Before coming to class, read the lesson and take notes. Since your teacher will distribute dittoed material from time to time, you should have a three-ring looseleaf notebook which can hold both the material which will be distributed and your homework and classroom notes. Note-taking helps you to remember what the lesson is about, and thus prepares you for class discussion. There are many methods of note-taking. But unless you find from experience that a different method works better, use the following one:

  1. Write the reading number and the title of the reading at the top of a piece of notebook paper.
  2. Skim the entire reading. Read the topic sentences of the intro-duction. Next, read the study questions and fix them in your mind. Then read the topic sentences of the article itself. When you have finished, state in your own words what the reading is about. All this should take no more than two or three minutes.
  3. Read the introduction and take notes as you read. Pick out the major ideas and necessary information to support those ideas. It will save time if you develop your own method of shorthand, instead of using complete sentences. But remember that you may wish to study from the notes several months later, so take down enough information to make the notes meaningful.
  4. Read the article or source material carefully and take notes as you read. Put any conclusions you draw in parentheses as a reminder that they are your ideas. Do not underline or mark the text.
  5. Go over your notes, underlining key words or ideas. This will help you to learn the information in the reading, and prepare for class discussion.
  6. Try to answer the study questions for yourself. Do not write your answers out. Simply think about them and be prepared to present and defend your answers in class.
  7. Keep a vocabulary list of new words and their definitions.

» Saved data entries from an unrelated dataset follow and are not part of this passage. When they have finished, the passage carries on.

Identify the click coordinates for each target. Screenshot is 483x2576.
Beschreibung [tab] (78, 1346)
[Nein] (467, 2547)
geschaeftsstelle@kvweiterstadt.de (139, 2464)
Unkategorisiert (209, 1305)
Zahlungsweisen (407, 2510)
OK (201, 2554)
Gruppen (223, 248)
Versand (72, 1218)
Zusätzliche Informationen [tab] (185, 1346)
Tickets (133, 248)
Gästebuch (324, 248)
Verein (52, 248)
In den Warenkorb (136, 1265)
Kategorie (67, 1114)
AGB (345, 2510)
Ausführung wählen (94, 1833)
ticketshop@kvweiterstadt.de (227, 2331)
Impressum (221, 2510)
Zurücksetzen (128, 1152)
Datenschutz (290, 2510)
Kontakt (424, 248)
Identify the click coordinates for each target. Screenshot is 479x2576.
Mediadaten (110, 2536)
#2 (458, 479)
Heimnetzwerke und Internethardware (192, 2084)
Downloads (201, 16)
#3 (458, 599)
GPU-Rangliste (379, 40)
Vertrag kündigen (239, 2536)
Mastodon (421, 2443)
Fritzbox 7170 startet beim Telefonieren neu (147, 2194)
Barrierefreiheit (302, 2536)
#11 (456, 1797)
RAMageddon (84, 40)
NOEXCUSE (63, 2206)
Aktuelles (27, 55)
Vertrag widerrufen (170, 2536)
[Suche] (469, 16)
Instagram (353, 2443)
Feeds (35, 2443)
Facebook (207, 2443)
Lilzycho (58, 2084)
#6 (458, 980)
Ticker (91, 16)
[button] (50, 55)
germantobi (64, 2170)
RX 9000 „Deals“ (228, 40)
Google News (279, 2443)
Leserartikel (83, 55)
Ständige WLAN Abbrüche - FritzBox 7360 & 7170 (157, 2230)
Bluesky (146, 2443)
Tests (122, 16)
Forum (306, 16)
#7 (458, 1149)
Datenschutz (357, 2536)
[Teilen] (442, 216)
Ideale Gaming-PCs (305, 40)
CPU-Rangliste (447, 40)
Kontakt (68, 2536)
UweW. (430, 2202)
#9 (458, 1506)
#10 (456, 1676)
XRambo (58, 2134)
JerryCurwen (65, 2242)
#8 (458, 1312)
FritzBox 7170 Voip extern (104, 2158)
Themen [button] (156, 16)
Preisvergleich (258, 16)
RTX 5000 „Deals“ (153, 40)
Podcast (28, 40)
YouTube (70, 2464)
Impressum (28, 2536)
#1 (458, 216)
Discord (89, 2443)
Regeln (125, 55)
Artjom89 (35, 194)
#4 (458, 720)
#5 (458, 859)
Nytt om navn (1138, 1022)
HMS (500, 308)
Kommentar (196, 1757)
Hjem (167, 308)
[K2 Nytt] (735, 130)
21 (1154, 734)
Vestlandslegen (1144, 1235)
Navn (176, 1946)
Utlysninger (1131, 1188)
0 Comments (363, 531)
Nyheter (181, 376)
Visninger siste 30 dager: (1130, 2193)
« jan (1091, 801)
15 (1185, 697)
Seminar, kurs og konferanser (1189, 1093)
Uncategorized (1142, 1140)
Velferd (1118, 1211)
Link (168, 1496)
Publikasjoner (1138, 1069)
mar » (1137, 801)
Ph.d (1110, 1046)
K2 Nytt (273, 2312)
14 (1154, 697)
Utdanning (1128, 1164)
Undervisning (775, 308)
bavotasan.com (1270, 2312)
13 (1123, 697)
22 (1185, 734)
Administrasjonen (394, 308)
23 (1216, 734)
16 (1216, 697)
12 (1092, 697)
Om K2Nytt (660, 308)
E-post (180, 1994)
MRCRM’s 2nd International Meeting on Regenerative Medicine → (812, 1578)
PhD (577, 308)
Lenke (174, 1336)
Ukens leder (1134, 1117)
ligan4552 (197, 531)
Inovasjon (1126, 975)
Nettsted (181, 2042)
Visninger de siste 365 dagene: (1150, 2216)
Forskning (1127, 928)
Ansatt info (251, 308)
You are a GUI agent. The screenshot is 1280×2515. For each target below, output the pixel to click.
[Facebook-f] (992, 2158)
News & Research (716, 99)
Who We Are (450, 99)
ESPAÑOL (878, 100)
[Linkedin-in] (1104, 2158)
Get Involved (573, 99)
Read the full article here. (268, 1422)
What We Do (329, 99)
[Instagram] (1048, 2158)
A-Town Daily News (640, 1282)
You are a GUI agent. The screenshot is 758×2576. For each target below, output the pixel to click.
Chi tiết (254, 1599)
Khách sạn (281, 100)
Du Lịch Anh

It will also help to keep your class notes and your reading notes together in your notebook, so that you can review without flipping through a mass of paper to find material which goes together. If you have trouble with this note-taking method, or if it takes too long, ask your teacher for help.

Supplementary Readings

At the end of each unit, you will find a list of books, most of them paperbacks, suggested for supplementary reading. In some cases teachers may add titles to the lists of Suggested Readings in order to guide you toward books in your school library on topics that may be of special interest to you. Your teacher may have placed these books in the library or in your classroom. He may require you to read some of them or assign some for extra credit.

Following the author and title of each book, you will find a brief description of the volume. The descriptions will help you decide which volumes you want to read. You may also want to leaf through a number of the books first to get a better idea of what they are like. Some of the volumes are easier to read than others. Many contain numerous illustrations. You should choose something ap-propriate to your own interests and reading skill.

Your teacher may wish to make special rules and regulations about the Suggested Readings. Some teachers may choose not to use them at all. Others may ask you to submit book reviews based on the volumes you select. Instructions for writing book reviews have been included as a handout in the audio-visual kit.